- WORK ORDER -
With the line containing "700x311 pixels." as the starting point, output every line of the data below through its final line, character for character.

- Dataset entries -
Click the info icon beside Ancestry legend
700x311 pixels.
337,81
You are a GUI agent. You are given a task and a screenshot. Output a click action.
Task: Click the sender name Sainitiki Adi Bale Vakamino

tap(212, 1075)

- SOLUTION TO THIS EXERCISE -
700x311 pixels.
337,81
You are a GUI agent. You are given a task and a screenshot. Output a click action.
Task: Click the sender name Sainitiki Adi Bale Vakamino

tap(212, 1075)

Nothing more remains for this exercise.